# [Word and element locating data]

-*-*-

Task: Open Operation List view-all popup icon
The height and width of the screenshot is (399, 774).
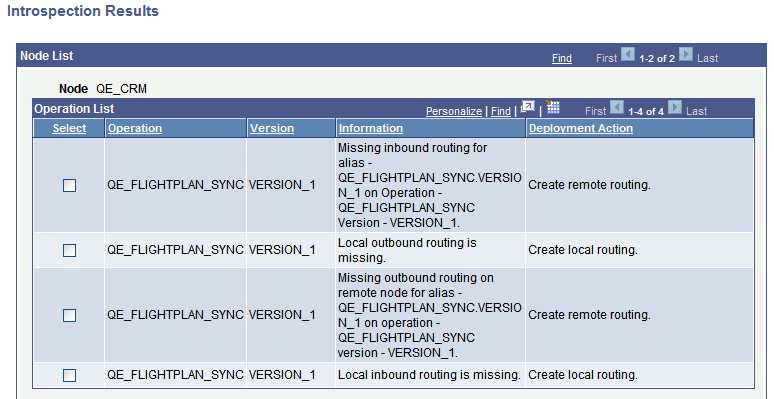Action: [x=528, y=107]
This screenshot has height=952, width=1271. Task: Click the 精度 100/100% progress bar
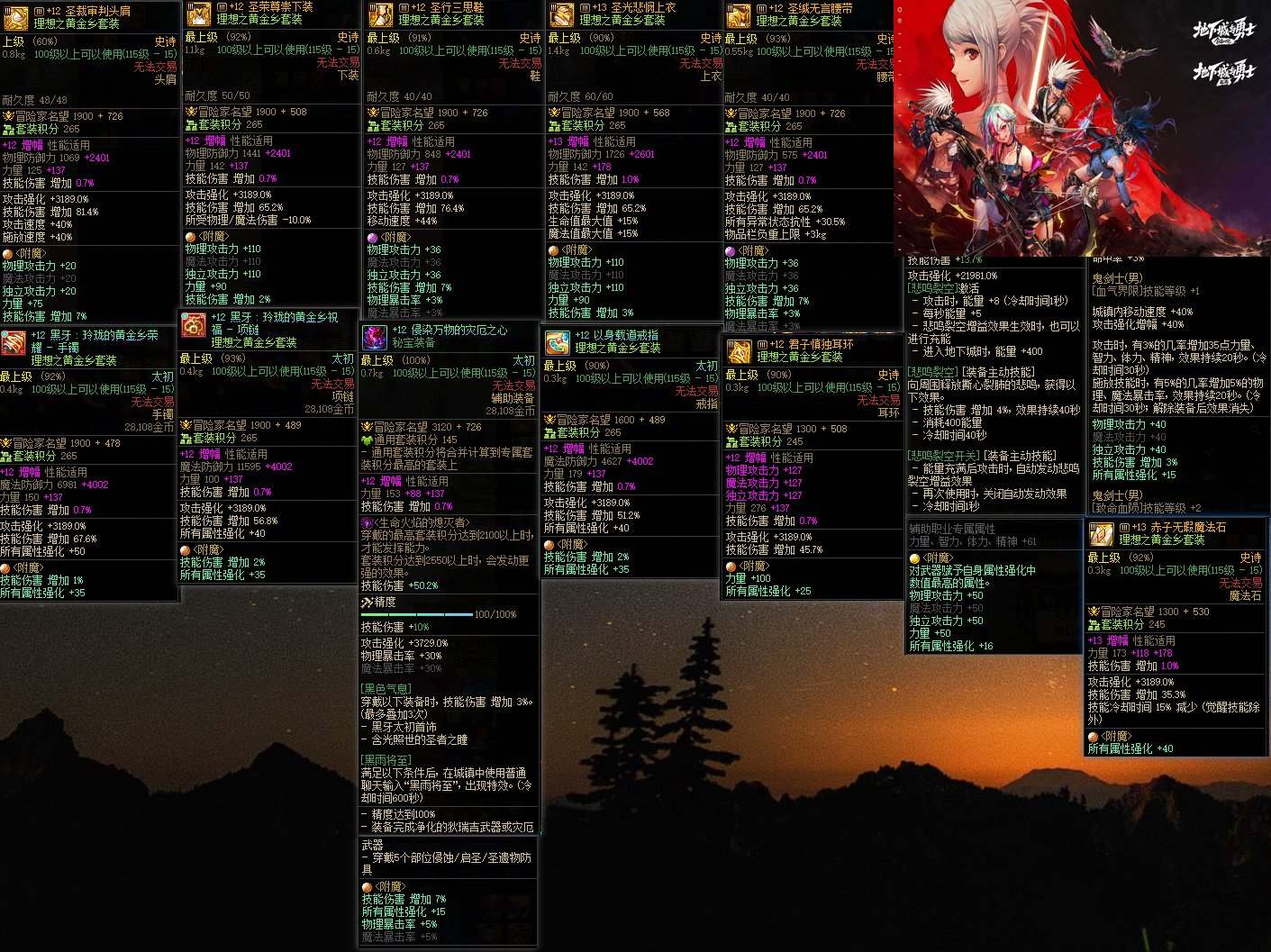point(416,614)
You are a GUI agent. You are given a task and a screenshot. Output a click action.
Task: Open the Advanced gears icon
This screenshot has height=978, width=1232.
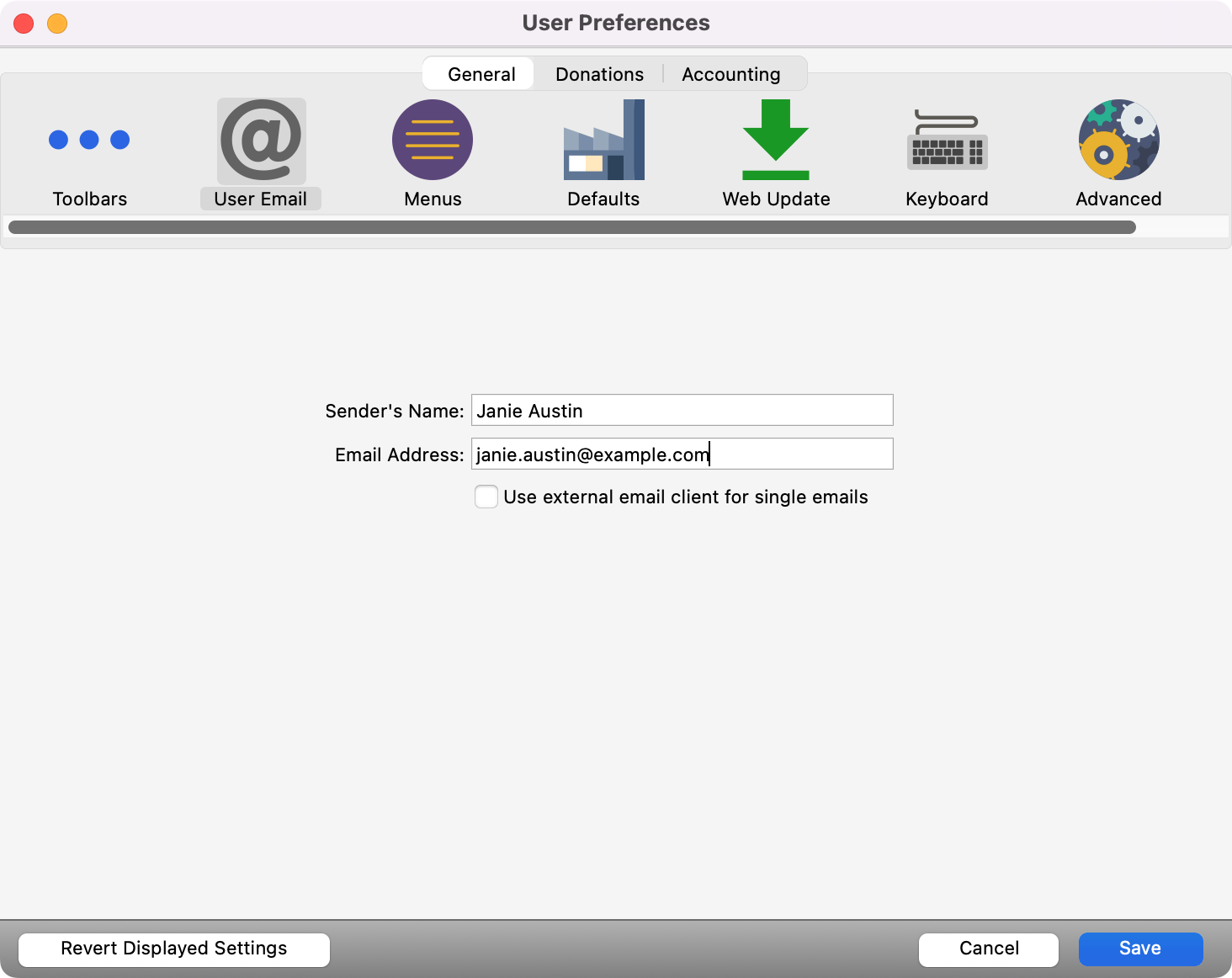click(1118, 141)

-*-*-

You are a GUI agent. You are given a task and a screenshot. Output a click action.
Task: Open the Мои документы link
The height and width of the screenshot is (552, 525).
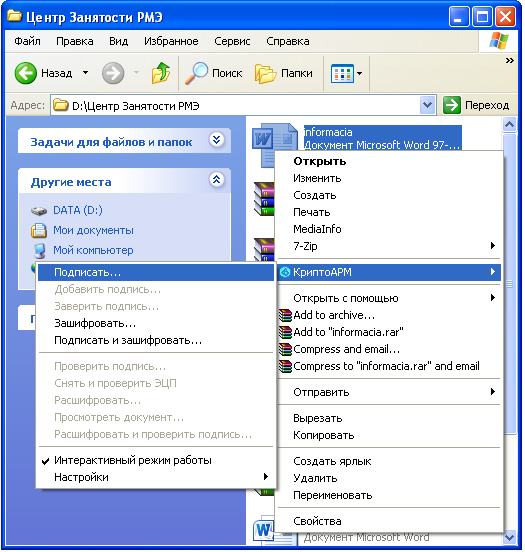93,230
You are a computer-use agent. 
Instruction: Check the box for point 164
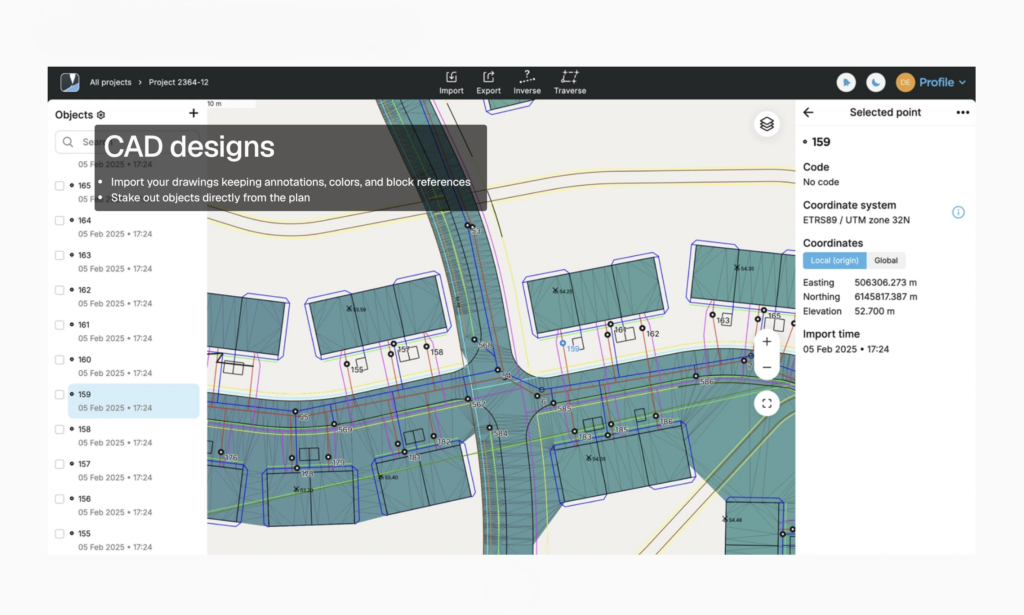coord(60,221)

-*-*-

# [Exercise aim]
Replace "screenshot" with "capture" in the stretch of records from the line containing "Task: Open Operation List view-all popup icon" through the line containing "click(1118, 141)", and keep everything else unchanged. Leave the pictures out of your answer.

# [Problem solution]
Task: Open Operation List view-all popup icon
The height and width of the capture is (399, 774).
Action: [x=528, y=107]
This capture has height=952, width=1271. Task: Click the 精度 100/100% progress bar
point(416,614)
You are a GUI agent. You are given a task and a capture. Output a click action.
Task: Open the Advanced gears icon
This capture has height=978, width=1232.
click(1118, 141)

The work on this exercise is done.